Bryson DeChambeau, who will take part in both the Ryder Cup and the world championships for long rides this month, said his hands were ‘ruined’ by calluses of intense training for the events.
DeChambeau discussed his “two-per-day” schedule during a recent interview with Golf.comand said he hopes the unique atmosphere at a training complex in North Carolina will help unlock his ‘full potential’.
Golf.com, which published the interview Tuesday, describes DeChambeau’s hands as fried and requires band.
“My hands were crushed by it,” DeChambeau said. ‘People do not realize how difficult the long road is.
“In golf, it’s the only thing where you can judge your performance by a number. Not necessarily by going out and playing golf, because you can catch a sprinkler or a bad break or get a bad wind. On FlightScope you can get the ball speed number, and when you get a ball speed number, it’s so different and unique.
DeChambeau’s grueling routine consists of two 90-minute speed training sessions each day at Bobby Peterson’s One Stop Power Shop, located in Newton Grove, North Carolina. He told Golf.com that he “collects endless amounts of knowledge about equipment, as well as the technique, emotions and adrenaline that a long ride entails”.
‘You’re talking about maximum PRs [personal records] in the gym, “he said.” This is the same thing as with speed training.
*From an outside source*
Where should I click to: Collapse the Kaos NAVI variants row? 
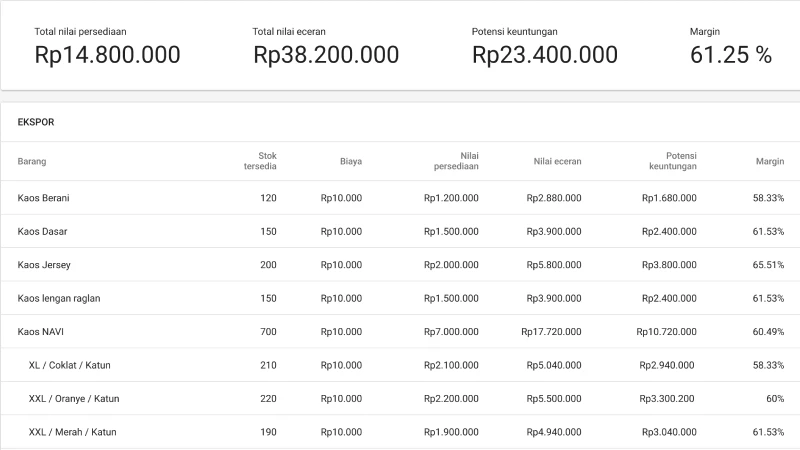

If you hit that new number, everyone goes crazy. It’s just a cool environment to be a part of. “
DeChambeau, who boasts the longest average ride distance on the PGA Tour, announced last month that he will participate in the Professional Long Drivers Association World Championship in Mesquite, Nevada, on September 28th.
As for the Ryder Cup, which kicks off on September 24 at Whistling Straits in Wisconsin, DeChambeau is not worried about training too hard.
“I do it every week,” he said. “Is it scary? Hell yes. Initially, when I tried to do it last year, it was very scary. But now that I’ve been through it and experienced the worst pain out of it and the most relaxed state of it. If I do not do speed training, “I know how to balance it mostly. Why not go hard and do both?”